• [Directions]: In the material below, the required lines run from the one containing "کمیته بین المللی اخلاق در نشر (127, 357)" through the one containing "English (63, 93)". Copy those lines exactly, ends included, and nothing else.

##### Exercise material #####

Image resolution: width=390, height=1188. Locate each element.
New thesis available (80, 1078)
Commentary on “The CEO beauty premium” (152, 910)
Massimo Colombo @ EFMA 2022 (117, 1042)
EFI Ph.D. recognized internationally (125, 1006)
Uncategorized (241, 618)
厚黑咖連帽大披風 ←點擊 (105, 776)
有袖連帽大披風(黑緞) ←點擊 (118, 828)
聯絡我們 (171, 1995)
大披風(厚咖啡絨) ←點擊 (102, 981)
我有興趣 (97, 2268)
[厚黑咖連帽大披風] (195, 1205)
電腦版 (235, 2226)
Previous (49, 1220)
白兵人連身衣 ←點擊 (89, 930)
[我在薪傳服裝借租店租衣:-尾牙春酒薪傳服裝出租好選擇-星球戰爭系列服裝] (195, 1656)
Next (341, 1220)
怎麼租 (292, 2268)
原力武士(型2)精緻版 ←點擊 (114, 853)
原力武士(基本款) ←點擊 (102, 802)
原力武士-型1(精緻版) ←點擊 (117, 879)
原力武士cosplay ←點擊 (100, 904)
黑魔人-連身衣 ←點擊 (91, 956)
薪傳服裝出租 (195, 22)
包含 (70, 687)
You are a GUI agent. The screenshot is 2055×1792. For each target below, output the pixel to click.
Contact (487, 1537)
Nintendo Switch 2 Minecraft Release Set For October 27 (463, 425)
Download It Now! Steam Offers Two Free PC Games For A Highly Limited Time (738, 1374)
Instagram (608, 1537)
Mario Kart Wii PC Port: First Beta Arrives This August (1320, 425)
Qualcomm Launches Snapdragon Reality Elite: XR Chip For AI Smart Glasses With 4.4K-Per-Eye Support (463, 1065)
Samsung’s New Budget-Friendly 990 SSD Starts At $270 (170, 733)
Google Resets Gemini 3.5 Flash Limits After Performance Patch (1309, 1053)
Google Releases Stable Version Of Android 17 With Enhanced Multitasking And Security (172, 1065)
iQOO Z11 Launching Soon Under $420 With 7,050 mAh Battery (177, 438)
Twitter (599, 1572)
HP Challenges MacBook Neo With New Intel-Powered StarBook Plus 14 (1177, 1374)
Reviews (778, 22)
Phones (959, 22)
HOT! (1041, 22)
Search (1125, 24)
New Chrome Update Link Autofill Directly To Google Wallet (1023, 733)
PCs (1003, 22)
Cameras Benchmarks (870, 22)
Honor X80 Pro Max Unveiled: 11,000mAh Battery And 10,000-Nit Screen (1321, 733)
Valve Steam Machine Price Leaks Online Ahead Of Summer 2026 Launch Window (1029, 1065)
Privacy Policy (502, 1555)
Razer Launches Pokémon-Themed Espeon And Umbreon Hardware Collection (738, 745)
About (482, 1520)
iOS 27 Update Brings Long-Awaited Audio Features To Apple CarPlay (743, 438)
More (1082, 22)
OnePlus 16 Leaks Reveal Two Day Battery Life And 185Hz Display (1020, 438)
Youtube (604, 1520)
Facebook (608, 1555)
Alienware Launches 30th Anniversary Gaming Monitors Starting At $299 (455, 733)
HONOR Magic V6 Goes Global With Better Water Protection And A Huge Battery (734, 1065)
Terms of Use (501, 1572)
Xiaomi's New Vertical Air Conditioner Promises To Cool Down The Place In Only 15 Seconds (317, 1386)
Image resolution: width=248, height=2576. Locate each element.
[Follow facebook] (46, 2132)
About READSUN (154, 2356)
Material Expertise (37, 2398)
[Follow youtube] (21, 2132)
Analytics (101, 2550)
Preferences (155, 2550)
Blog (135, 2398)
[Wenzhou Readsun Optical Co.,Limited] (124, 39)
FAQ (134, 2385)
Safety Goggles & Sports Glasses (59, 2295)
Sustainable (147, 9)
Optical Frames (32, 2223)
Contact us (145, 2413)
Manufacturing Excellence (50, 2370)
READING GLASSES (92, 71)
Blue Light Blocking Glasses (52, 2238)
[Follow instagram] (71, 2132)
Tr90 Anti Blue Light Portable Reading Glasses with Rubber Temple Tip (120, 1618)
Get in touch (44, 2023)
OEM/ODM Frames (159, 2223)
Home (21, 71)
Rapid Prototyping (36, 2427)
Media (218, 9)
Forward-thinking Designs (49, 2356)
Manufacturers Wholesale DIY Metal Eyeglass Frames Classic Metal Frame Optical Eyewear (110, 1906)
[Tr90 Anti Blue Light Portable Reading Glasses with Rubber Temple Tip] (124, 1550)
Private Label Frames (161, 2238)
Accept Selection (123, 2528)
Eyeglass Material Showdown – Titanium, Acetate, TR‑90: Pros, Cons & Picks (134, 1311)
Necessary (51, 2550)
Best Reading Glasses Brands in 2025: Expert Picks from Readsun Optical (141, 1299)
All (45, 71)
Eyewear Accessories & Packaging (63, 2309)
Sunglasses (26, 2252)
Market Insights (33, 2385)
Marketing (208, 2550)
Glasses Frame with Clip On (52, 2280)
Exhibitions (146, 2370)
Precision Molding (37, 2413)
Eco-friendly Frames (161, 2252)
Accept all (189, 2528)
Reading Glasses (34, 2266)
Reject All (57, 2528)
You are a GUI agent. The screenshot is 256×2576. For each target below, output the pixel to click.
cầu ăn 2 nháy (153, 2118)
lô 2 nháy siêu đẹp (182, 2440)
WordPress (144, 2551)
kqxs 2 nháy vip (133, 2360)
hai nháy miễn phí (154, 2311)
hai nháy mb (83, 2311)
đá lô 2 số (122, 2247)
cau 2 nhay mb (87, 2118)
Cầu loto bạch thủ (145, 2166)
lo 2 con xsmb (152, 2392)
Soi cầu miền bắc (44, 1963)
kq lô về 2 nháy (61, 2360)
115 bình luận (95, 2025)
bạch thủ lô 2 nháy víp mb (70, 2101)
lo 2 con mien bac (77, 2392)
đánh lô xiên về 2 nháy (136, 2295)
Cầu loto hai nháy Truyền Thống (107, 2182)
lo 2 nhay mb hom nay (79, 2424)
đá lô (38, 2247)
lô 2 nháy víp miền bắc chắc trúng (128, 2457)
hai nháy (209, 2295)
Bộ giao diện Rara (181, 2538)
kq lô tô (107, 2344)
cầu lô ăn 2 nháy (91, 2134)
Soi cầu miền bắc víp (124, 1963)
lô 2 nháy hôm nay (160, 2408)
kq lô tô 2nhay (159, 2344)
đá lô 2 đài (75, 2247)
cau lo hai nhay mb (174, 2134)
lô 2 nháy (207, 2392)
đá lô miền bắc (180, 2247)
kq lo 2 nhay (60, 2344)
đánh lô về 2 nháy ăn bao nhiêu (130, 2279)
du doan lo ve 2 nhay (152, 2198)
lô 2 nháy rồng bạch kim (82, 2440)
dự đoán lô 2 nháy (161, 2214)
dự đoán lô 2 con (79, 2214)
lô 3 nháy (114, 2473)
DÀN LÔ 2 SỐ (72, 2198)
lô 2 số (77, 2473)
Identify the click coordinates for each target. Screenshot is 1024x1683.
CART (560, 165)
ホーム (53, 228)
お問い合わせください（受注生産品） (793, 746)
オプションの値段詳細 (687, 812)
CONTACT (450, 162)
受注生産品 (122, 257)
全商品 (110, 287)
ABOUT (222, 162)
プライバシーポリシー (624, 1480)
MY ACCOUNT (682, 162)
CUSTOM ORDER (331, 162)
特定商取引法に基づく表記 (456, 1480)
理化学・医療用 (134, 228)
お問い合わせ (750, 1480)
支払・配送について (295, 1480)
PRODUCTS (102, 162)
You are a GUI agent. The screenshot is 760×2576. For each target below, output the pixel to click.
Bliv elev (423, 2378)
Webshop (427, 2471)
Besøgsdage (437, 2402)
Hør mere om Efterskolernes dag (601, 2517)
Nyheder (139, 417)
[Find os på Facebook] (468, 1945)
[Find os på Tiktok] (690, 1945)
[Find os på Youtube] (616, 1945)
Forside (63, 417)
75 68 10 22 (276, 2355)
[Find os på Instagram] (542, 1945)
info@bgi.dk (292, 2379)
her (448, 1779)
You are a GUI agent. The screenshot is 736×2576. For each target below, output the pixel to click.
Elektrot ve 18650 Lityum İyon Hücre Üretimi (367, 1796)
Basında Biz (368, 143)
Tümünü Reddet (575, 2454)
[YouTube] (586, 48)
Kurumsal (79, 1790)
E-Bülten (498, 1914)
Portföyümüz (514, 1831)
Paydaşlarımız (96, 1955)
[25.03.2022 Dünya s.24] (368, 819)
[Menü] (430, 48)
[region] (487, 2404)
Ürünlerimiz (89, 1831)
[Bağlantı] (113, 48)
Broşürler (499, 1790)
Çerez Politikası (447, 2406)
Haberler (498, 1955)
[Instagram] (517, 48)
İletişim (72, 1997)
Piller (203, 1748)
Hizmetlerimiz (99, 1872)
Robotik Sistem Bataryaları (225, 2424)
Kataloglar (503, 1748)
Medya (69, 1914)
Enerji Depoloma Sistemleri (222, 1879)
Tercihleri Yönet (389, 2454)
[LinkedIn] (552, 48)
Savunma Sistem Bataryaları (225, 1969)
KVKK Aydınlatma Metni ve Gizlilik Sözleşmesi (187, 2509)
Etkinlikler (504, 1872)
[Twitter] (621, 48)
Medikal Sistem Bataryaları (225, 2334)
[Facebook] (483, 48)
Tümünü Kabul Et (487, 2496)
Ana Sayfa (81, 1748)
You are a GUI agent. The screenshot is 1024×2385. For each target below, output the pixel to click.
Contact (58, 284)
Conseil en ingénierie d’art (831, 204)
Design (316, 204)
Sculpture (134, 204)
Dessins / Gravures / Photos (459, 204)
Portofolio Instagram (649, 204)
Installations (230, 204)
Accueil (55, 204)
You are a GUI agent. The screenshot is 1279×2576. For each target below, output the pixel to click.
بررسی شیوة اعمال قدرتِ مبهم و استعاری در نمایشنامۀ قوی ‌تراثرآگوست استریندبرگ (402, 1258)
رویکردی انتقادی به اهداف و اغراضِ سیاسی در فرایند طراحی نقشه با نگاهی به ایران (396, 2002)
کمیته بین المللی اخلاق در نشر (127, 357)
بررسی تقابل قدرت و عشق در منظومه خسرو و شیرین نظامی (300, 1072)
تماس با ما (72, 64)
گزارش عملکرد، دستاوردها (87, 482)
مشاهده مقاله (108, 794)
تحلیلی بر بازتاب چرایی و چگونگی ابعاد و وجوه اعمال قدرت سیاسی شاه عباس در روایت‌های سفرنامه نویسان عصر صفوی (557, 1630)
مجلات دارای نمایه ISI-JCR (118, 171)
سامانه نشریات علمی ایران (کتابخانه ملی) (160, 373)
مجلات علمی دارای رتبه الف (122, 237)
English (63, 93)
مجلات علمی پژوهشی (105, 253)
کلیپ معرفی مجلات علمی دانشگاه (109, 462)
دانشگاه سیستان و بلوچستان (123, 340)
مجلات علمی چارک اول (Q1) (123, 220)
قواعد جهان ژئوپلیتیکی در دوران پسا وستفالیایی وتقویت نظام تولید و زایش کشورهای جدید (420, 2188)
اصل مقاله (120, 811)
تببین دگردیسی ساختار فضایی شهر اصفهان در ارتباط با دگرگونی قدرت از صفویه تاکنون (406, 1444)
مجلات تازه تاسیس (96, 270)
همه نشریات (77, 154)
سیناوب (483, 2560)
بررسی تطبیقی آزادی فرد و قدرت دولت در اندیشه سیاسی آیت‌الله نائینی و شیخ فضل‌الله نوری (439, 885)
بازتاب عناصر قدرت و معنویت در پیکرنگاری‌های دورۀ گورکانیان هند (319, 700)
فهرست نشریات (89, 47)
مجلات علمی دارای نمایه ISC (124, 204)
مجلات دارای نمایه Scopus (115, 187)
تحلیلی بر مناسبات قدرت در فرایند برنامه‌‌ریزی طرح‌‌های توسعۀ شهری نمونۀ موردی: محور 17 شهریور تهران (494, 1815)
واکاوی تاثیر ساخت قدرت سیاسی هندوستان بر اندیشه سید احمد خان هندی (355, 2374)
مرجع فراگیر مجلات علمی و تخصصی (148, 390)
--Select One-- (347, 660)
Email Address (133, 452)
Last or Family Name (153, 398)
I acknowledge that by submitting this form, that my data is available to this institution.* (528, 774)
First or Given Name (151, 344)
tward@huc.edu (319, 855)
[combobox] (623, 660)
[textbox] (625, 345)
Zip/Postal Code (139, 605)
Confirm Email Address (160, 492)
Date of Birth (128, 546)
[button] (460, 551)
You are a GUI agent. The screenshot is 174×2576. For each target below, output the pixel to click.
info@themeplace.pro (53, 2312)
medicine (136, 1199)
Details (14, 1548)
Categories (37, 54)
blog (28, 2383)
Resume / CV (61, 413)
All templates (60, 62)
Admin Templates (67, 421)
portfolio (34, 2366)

#####

• [Answer to the problem]:
کمیته بین المللی اخلاق در نشر (127, 357)
بررسی تقابل قدرت و عشق در منظومه خسرو و شیرین نظامی (300, 1072)
تماس با ما (72, 64)
گزارش عملکرد، دستاوردها (87, 482)
مشاهده مقاله (108, 794)
تحلیلی بر بازتاب چرایی و چگونگی ابعاد و وجوه اعمال قدرت سیاسی شاه عباس در روایت‌های سفرنامه نویسان عصر صفوی (557, 1630)
مجلات دارای نمایه ISI-JCR (118, 171)
سامانه نشریات علمی ایران (کتابخانه ملی) (160, 373)
مجلات علمی دارای رتبه الف (122, 237)
English (63, 93)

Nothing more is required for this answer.